I looked at my configuration hell and reasoned on the **limitations**...

- **Hardly** readable (*wanna collaborate? enjoy...*)

- **No typing** (*err, what was the accepted format of this parameter?*)

- Custom types (e.g., numpy.ndarray) had to be **converted**...

- **No** possibility to define configuration **constraints**

- **No** possibility to add **descriptions**

#### I'm fucking lazy...

- I don't want to **waste time** on writing my configuration in a different format

- I want to run **different** experiments with the **effort comparable to a mouse click**

- I want to **focus** on my research (*Nobody believes you, Fede!*)

### F*** you configuration files!

- F*** you JSON
- F*** you JSONL
- F*** YAML (*horrible*)
- F*** JSONNET (*kill me*)
- F*** TXT (*really?*)
- F*** CFG
- **BIG** F*** to command line arguments (*I'll never be friend*)

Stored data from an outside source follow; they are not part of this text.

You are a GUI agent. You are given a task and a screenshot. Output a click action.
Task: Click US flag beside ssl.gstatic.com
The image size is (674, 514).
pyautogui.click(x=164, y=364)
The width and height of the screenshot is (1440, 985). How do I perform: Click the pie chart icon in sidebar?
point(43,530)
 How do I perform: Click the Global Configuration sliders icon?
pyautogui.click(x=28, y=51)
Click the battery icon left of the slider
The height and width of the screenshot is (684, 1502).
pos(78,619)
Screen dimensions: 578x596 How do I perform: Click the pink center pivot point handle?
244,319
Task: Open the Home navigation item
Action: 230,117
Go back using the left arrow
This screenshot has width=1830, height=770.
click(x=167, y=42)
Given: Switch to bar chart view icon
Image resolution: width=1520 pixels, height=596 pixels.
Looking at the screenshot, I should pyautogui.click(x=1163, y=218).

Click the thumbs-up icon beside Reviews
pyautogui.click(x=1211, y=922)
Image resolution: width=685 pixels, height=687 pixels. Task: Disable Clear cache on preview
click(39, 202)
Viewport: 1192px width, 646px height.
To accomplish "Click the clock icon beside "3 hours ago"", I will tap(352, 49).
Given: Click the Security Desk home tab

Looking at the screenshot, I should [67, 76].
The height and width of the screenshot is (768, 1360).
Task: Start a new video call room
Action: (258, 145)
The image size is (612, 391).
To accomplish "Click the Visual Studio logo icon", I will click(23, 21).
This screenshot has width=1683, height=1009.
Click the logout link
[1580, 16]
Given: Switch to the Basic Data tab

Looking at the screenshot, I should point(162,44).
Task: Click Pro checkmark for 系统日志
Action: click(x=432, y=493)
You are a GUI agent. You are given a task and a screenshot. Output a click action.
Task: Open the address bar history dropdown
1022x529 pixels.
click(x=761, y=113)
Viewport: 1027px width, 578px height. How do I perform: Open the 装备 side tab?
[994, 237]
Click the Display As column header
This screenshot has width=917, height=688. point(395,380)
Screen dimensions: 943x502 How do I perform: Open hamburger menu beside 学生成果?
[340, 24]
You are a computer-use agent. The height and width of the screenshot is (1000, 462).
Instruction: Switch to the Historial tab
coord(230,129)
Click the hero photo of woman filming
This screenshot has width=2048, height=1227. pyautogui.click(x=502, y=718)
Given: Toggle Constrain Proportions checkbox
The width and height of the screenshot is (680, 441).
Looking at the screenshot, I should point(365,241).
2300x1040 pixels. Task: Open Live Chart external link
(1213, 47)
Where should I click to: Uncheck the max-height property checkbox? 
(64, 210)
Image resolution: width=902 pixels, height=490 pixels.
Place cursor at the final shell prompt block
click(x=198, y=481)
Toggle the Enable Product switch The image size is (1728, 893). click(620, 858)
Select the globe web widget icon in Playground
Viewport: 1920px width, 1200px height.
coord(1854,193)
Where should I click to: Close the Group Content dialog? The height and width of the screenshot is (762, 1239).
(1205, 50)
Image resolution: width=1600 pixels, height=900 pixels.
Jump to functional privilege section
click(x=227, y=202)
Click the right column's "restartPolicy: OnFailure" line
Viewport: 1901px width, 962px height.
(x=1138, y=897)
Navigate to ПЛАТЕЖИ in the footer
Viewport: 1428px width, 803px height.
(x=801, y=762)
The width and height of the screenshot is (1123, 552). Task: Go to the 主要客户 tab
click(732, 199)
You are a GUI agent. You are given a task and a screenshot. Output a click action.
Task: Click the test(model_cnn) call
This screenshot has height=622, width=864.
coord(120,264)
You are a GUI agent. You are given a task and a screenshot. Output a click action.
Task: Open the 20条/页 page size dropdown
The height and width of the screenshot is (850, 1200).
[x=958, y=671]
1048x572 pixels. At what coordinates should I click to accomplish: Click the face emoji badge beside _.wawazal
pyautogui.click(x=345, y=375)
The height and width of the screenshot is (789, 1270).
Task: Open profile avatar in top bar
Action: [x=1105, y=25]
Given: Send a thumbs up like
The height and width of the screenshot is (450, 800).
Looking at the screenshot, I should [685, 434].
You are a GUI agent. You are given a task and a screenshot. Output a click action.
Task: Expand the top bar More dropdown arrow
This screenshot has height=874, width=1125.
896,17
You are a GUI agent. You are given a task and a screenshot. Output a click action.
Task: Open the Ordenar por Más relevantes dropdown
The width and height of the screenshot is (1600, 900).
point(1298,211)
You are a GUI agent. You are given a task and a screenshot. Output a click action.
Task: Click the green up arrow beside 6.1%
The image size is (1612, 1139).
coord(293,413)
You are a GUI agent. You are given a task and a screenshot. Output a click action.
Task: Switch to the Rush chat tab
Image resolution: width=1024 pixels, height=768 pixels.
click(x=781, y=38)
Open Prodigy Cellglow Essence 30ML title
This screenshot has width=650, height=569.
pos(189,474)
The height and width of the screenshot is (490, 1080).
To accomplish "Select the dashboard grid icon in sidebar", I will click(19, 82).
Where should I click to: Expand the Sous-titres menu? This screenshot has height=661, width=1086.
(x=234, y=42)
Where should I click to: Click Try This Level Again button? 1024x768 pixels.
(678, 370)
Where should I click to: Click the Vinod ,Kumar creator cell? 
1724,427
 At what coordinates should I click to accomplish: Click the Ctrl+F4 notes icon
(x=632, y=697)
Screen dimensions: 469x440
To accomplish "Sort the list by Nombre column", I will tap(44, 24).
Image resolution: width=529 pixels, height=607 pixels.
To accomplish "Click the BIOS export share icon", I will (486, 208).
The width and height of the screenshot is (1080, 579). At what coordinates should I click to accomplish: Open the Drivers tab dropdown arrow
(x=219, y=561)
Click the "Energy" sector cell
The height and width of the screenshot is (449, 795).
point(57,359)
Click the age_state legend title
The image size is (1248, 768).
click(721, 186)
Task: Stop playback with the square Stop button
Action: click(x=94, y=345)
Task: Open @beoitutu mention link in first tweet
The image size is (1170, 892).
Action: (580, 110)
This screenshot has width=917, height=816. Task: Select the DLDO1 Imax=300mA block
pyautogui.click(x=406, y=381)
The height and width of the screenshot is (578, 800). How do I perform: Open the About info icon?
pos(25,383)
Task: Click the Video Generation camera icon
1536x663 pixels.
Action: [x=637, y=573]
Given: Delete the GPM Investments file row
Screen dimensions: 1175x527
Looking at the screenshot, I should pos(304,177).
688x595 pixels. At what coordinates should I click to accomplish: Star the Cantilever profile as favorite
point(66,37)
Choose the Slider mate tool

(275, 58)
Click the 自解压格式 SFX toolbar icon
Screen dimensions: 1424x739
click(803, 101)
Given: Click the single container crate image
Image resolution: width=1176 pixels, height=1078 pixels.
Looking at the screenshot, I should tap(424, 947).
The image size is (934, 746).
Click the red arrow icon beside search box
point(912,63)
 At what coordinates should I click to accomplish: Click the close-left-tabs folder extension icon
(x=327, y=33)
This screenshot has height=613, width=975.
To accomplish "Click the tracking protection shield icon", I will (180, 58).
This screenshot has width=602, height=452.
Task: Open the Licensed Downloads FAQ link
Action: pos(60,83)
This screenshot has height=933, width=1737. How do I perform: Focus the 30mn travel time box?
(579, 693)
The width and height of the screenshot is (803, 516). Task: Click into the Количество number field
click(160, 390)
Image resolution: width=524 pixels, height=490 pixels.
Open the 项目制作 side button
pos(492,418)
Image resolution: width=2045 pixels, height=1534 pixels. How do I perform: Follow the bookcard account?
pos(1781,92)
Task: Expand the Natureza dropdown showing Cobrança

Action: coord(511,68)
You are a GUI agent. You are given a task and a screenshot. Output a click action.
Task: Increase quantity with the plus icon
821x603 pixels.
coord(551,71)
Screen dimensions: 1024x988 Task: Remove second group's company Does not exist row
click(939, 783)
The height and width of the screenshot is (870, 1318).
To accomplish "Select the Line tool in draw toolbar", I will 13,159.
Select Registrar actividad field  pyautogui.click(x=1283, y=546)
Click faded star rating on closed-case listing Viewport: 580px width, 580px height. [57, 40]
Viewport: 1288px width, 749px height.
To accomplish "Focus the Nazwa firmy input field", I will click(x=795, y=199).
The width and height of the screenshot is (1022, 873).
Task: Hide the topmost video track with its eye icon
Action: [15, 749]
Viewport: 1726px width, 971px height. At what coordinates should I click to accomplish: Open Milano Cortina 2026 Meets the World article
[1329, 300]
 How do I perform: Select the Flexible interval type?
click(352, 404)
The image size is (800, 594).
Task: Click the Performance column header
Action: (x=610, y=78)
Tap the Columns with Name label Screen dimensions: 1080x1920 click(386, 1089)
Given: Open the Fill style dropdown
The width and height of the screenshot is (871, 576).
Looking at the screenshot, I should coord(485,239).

$\rightarrow$ I want write my configurations in **Python**!

### Why not some existing library?

Well, this is entirely due to my **personal experience** and the fact that I'm a very stupid user

- [Allennlp](https://allenai.org/allennlp): cool features but fucking hard to **customize** unless you are from allennlp

- [ParlAI](https://parl.ai/): cool if you have to do the three commands written in the **tutorial page**. Otherwise, kill yourself

- [Huggingface](https://huggingface.co/): super cool if you are working with transformers but **horrible configuration** format $\rightarrow$ you need an open tab on their documentation to **understand each hyper-parameter**

- Tensorflow/Torch/Keras: not a simple way to **define configurations** except for **flags**. You'll never have me!!!

#### Disclaimer: 

I'm saying these are bad libraries at all! It's just that I was not able to use them efficiently...

$\rightarrow$ Why can't I run my SVM, decision tree, LSTM, BERT using the **same configuration** and **training format**?

## Overview

### Inspiration

I wanted to **simplify** my life and remember a cool feature of some library (*I think it was allenlp...*) 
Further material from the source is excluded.